動きながら考える!内科救急診療のロジック

動きながら考える!
内科救急診療のロジック

書評

山中克郎 先生(諏訪中央病院総合内科)

 なんて素敵な表紙なのだろう.若い男性医師が病院の廊下を疾走している.救急患者のもとに駆けつけようとしているのだろう.本のタイトルに「動きながら考える」とある.まさに救急診療はそうだ.病棟診療とは異なり,とにかく時間がない.緊急性の高い疾患かどうか即断しなければならない.こんな時は型を決め,必要なことをルーチンで行うという診療スタイルが効果的である.

 救急車から初療室のベッドに患者を移動するまでの1分間で気道,呼吸,循環,意識レベルを簡単に評価する.次にPrimary surveyでは,「A」シーソー呼吸・陥没呼吸・stridorの有無,「B」呼吸音の左右差・呼吸複雑音の有無,「C」バイタルサイン・エコー(下大静脈径の呼吸性変動,左心室の壁運動,心嚢水・胸水・腹水の有無),「D」JCS・GCSの再評価,共同偏視,瞳孔左右差,麻痺の有無をチェックするという.重要ポイントが大変わかりやすい.

 丁寧にくまなく問診・診察することが必要なSecondary surveyでは,見逃しやすい所見について言及されている.背部の皮疹や靴下を脱がしての足壊疽の確認は,急いでいるときは観察がなおざりになりがちだ.

 (1)緊急性があり,(2)新たに発症したもの,(3)治療可能なものに基づいて,優先順位の高いプロブレムを選ぶ.同じ鑑別診断で病態が説明できるプロブレムを1つのグループとしてまとめ,説明できないプロブレムに対し新たに鑑別診断を展開していく.必要な治療を行い,入院するか帰宅するかの判断を下す.これらが「内科救急診療のロジック」であるという.なるほど…….

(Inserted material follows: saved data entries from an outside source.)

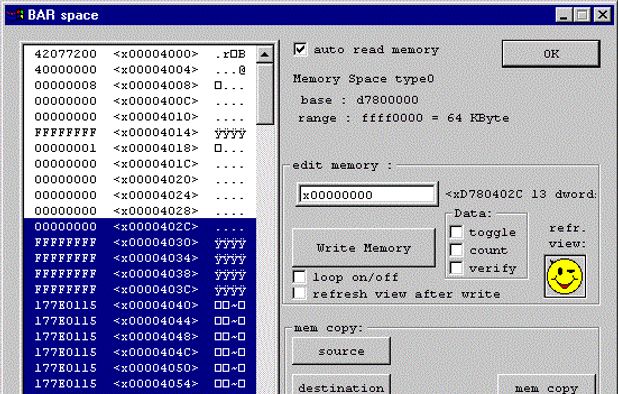Click the memory list scrollbar thumb
This screenshot has height=394, width=618.
[264, 94]
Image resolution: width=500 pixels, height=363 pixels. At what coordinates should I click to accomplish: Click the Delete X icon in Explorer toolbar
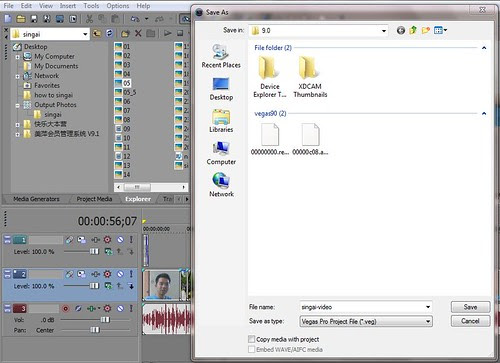[138, 33]
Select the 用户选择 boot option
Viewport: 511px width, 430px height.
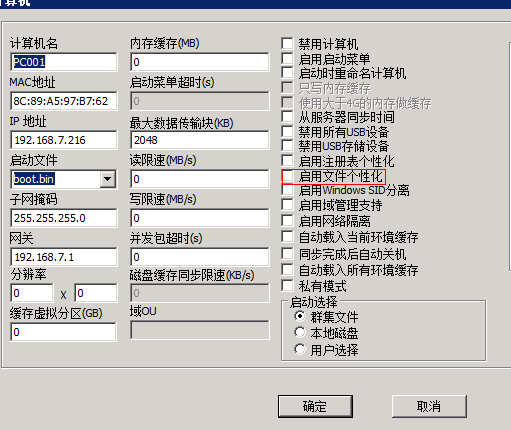coord(300,349)
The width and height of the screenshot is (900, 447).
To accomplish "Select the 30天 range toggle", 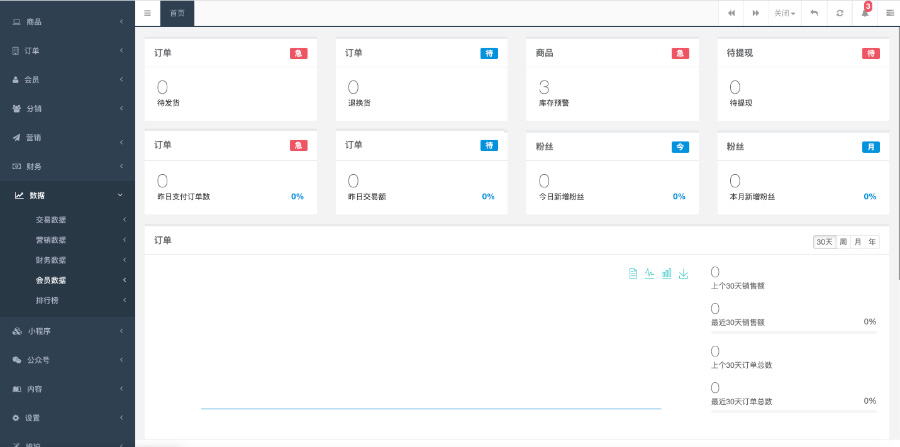I will coord(824,241).
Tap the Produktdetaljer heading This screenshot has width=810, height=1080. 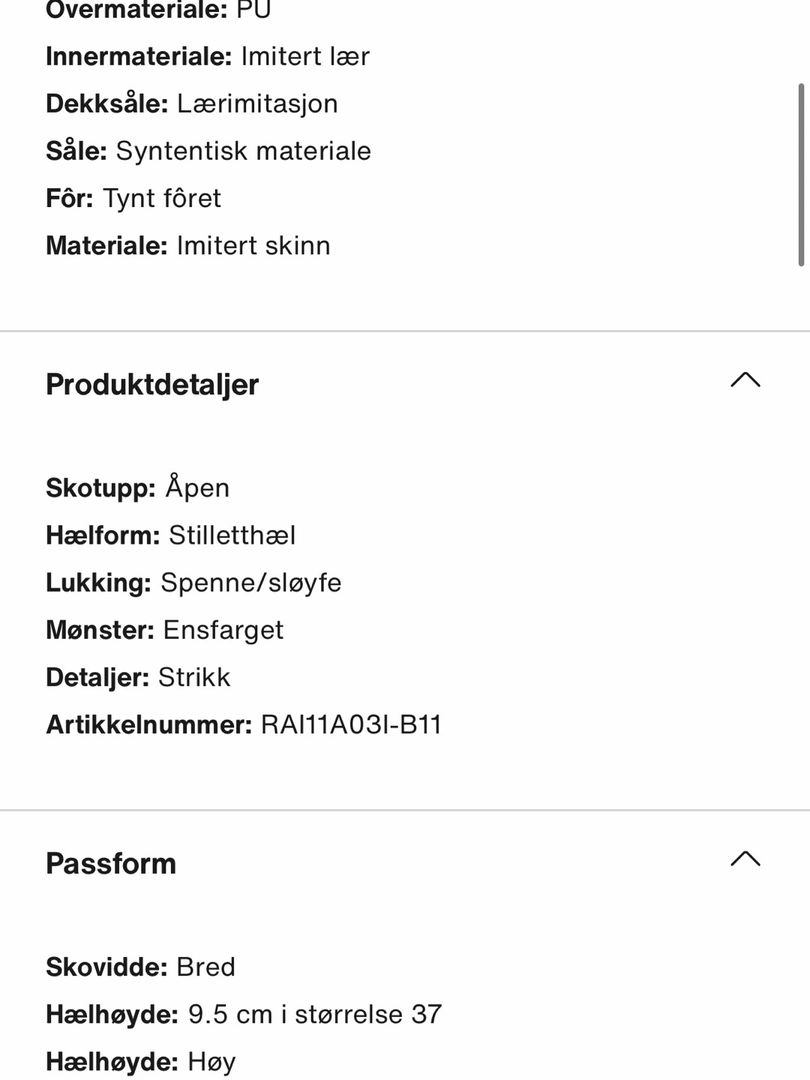click(x=152, y=384)
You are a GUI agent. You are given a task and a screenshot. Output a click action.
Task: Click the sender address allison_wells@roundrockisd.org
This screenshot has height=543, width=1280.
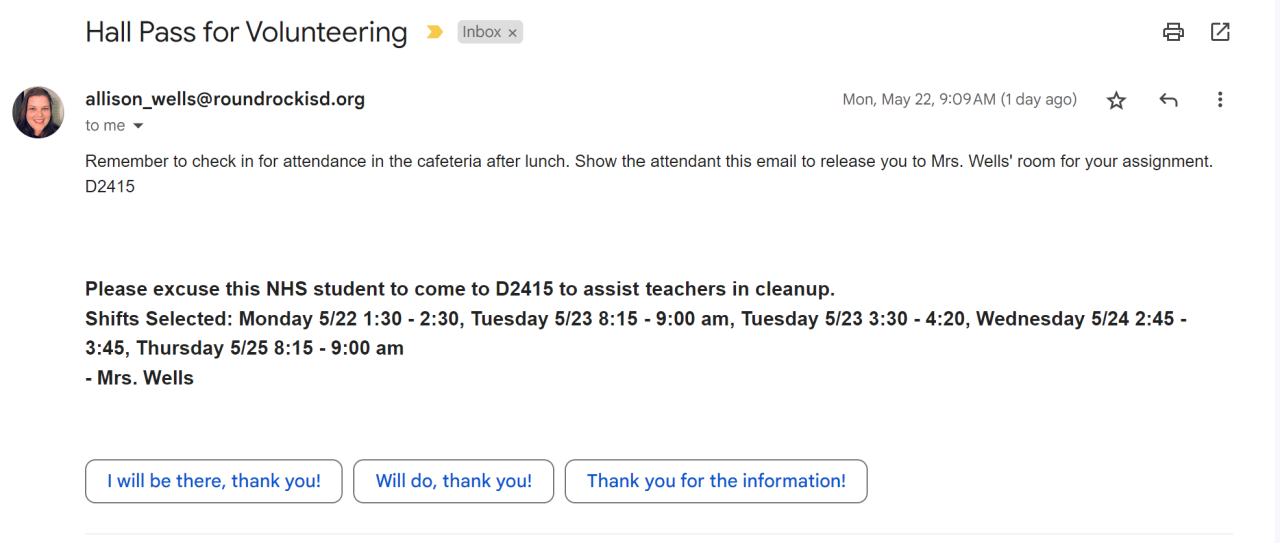click(x=225, y=99)
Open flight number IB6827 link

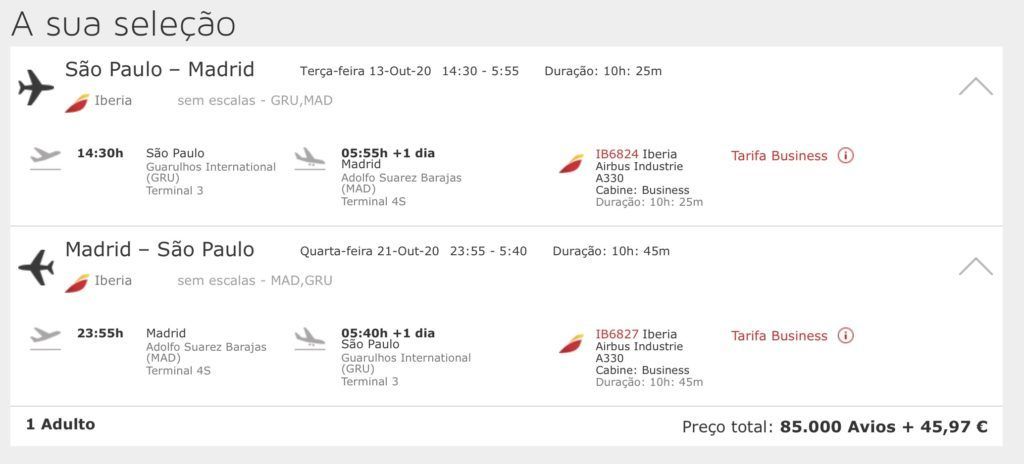point(617,334)

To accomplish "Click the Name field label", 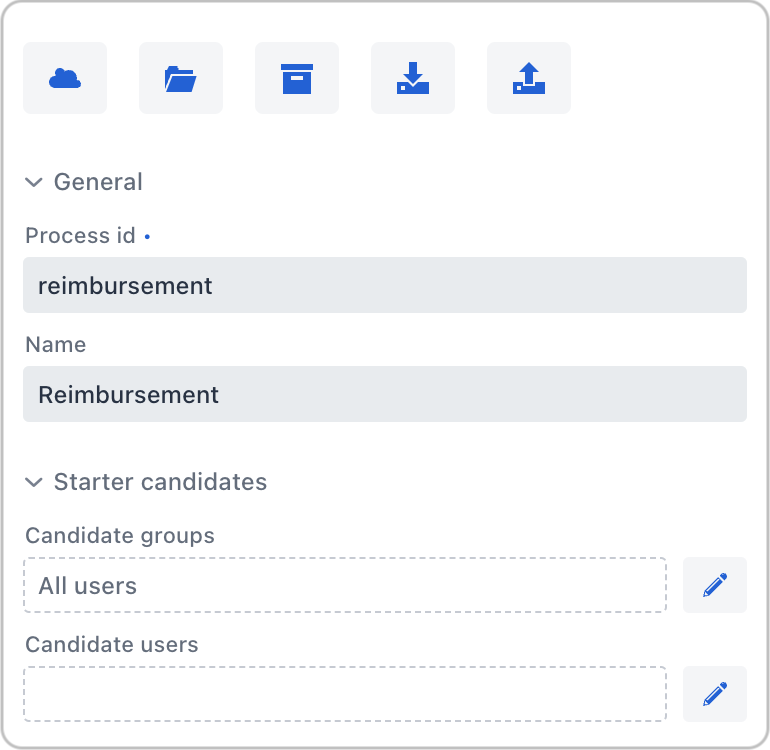I will pyautogui.click(x=56, y=345).
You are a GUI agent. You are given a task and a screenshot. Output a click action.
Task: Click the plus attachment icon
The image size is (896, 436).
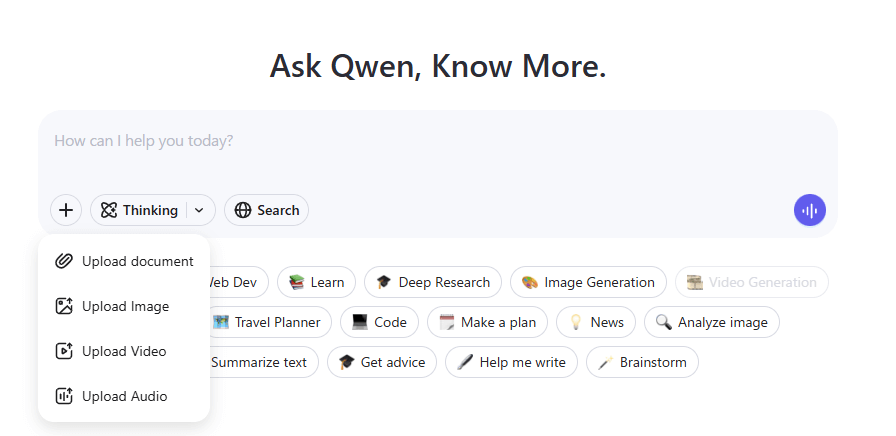66,210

 鑑別診断の絞り込みに大切な,血液ガスの解釈とエコー検査についても詳細な解説がある.後半は7つのシナリオを用いて,救急室での診断と治療が臨場感を持って展開される.このように系統的に考えるクセをつけておけば,救急診療に慣れない医師でも標準化された診療が可能である.救急室で質の高い教育を行いたいと願う指導医にとっても大切な武器となる.救急診療に携わる全ての医師に強く推薦したい良書である.